Entries on target coordinates:
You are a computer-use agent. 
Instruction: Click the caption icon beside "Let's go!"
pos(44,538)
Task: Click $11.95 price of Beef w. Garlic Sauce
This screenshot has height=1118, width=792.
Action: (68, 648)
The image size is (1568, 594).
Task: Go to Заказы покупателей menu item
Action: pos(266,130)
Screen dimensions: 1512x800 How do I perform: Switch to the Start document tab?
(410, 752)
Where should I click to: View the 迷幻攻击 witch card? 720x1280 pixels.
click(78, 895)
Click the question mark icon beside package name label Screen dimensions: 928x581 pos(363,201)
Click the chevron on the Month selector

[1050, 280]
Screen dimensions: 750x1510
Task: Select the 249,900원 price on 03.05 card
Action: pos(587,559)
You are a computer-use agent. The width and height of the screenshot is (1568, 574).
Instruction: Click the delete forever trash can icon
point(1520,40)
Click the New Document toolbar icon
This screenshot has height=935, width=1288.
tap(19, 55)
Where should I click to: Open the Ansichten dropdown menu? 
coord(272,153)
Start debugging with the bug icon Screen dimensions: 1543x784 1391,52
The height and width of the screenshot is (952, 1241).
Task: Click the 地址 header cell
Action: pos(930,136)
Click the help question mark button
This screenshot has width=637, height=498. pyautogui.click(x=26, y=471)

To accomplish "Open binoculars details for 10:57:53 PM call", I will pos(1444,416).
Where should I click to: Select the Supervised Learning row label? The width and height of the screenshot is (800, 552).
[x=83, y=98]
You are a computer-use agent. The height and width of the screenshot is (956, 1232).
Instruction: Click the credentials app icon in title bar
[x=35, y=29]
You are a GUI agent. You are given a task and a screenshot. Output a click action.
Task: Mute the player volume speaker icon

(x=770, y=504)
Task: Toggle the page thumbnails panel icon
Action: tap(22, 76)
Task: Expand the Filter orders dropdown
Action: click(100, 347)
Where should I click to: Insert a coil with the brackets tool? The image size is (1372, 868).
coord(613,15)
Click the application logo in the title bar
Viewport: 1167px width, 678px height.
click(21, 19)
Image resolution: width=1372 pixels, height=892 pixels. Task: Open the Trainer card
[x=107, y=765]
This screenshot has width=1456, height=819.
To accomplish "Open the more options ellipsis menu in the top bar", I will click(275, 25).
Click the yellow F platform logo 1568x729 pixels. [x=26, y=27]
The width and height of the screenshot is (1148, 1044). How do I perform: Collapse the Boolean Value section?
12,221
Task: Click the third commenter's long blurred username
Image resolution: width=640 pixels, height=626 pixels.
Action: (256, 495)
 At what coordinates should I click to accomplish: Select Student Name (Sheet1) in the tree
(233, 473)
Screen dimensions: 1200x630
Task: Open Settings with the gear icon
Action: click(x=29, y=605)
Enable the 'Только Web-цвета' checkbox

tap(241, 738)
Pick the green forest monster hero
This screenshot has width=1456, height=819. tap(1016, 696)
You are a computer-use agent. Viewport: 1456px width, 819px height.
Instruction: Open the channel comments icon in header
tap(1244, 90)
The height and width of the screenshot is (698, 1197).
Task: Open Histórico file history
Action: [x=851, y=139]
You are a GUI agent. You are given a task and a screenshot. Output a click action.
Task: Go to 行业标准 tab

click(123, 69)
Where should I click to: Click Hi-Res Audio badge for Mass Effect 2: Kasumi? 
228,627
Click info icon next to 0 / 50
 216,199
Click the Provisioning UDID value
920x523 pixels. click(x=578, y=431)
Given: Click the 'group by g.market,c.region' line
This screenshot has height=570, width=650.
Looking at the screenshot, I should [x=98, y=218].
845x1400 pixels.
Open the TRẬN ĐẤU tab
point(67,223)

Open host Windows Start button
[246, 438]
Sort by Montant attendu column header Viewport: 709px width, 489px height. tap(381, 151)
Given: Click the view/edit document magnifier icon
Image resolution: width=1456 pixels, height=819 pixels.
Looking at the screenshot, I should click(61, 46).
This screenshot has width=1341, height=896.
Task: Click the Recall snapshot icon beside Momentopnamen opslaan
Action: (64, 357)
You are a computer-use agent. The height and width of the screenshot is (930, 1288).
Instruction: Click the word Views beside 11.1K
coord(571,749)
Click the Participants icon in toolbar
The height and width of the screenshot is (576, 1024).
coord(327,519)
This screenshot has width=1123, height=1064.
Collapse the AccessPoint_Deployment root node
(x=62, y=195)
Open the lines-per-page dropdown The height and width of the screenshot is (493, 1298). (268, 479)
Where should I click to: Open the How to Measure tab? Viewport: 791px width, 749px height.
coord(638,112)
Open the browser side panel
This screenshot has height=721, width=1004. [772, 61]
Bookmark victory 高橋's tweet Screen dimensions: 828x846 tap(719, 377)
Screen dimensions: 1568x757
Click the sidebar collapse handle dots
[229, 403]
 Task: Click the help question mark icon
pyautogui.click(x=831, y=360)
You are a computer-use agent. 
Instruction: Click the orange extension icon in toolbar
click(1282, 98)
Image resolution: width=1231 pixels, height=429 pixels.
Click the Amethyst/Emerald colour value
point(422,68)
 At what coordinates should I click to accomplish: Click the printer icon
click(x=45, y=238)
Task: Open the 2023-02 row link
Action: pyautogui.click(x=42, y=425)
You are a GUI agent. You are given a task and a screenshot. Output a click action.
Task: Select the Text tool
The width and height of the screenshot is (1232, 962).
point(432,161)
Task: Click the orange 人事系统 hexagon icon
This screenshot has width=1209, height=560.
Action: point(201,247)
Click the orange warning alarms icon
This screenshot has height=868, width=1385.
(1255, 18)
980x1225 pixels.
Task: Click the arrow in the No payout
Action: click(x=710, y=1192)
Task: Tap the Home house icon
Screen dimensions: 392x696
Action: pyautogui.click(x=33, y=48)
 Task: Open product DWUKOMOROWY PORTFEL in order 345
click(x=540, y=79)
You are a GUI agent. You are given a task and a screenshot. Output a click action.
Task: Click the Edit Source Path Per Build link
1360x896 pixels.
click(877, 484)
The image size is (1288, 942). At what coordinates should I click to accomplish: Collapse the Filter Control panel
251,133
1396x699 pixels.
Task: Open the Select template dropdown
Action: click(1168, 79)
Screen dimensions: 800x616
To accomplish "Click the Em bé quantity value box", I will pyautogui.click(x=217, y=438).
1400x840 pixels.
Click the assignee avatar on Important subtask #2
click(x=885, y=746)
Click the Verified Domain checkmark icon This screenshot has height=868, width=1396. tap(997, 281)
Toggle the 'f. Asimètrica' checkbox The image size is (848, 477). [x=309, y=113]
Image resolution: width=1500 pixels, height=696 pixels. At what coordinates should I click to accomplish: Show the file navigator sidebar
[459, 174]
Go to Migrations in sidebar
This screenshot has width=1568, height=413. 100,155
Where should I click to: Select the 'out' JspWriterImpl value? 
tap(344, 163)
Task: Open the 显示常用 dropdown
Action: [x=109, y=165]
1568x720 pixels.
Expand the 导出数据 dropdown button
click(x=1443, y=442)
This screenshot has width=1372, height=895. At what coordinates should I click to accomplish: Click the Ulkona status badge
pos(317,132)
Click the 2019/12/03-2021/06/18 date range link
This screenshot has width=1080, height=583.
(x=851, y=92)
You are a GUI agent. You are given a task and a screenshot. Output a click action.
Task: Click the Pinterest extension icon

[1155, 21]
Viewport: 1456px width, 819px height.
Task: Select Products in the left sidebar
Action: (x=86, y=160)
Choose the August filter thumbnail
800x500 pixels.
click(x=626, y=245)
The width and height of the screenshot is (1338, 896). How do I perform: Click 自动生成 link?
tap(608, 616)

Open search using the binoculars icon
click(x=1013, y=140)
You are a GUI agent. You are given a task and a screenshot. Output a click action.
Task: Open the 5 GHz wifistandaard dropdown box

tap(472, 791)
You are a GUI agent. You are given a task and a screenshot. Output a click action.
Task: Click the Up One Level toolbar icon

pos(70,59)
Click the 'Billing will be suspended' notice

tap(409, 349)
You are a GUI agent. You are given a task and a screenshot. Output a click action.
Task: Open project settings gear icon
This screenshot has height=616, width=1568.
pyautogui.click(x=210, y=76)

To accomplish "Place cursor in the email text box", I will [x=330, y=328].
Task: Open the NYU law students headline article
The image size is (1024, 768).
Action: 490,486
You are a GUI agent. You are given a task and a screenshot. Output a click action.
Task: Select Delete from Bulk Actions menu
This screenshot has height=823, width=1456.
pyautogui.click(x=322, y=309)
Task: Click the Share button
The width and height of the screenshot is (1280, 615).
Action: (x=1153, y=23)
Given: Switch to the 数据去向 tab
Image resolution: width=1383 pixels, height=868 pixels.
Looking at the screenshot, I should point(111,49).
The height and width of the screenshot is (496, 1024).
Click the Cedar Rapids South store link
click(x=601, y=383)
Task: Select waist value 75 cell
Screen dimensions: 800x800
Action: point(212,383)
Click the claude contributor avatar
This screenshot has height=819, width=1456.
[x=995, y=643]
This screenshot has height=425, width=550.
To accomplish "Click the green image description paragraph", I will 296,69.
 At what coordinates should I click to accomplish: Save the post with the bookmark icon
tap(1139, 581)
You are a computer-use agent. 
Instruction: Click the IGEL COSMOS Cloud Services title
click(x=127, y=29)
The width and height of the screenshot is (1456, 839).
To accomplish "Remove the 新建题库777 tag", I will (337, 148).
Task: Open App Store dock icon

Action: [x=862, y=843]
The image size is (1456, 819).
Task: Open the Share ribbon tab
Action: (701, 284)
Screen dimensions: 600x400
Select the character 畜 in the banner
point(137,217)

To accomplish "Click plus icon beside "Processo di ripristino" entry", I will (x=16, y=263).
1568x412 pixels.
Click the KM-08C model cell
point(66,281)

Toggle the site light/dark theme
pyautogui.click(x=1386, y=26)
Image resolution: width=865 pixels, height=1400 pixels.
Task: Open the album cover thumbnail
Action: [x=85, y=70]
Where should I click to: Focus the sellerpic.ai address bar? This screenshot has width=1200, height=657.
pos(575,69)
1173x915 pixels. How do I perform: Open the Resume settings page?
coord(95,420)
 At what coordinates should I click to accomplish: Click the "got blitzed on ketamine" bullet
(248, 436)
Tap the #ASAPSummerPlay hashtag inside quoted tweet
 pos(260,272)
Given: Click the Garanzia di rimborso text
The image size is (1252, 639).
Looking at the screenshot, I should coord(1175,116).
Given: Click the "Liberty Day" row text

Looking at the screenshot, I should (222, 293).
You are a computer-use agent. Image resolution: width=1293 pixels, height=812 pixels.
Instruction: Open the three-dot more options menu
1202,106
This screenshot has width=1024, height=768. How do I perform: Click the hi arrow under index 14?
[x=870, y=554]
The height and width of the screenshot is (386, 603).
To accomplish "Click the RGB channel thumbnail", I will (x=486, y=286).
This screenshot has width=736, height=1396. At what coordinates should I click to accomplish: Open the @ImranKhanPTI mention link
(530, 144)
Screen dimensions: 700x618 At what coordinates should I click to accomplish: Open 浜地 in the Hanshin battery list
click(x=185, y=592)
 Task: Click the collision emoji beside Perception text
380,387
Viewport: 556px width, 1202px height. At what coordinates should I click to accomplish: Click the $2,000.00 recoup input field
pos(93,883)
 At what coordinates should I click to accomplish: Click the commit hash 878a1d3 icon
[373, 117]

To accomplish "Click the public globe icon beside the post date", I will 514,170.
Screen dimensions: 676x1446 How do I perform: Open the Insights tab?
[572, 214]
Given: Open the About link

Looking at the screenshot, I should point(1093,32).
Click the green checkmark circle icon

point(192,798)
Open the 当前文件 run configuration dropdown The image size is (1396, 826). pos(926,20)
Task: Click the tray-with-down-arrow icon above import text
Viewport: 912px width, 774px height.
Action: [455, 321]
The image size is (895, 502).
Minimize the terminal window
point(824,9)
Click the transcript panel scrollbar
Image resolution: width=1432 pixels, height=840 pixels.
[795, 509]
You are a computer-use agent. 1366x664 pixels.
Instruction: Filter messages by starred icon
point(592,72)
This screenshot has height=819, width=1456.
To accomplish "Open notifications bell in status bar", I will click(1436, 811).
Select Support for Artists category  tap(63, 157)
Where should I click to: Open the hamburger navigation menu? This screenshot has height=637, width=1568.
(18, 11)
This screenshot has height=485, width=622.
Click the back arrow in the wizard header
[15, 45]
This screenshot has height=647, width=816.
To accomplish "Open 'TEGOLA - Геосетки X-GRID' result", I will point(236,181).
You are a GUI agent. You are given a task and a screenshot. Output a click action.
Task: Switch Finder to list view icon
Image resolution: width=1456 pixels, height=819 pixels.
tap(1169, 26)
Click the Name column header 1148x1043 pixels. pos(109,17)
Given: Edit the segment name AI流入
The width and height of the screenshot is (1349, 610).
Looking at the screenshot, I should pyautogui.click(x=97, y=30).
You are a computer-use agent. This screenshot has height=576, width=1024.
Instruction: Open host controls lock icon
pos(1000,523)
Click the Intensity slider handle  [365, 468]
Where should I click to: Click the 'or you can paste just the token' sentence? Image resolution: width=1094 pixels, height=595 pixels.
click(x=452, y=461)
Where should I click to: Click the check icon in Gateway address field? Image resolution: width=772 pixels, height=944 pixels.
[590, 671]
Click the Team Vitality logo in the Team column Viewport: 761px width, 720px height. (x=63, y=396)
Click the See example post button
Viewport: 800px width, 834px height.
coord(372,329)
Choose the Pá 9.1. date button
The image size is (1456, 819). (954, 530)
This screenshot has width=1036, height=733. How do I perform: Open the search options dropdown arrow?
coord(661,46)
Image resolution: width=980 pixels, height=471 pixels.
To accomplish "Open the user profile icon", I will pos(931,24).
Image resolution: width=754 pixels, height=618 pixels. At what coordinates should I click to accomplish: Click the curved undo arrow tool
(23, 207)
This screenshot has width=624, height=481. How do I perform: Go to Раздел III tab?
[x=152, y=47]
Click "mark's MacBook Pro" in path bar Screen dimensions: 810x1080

== Given exercise ==
Write out, word for word, the stretch from the line containing "Click the See example post button" through the end of the entries.

== Written response ==
Click the See example post button
Viewport: 800px width, 834px height.
coord(372,329)
Choose the Pá 9.1. date button
The image size is (1456, 819). (954, 530)
This screenshot has width=1036, height=733. How do I perform: Open the search options dropdown arrow?
coord(661,46)
Image resolution: width=980 pixels, height=471 pixels.
To accomplish "Open the user profile icon", I will pos(931,24).
Image resolution: width=754 pixels, height=618 pixels. At what coordinates should I click to accomplish: Click the curved undo arrow tool
(23, 207)
This screenshot has width=624, height=481. How do I perform: Go to Раздел III tab?
[x=152, y=47]
Click "mark's MacBook Pro" in path bar Screen dimensions: 810x1080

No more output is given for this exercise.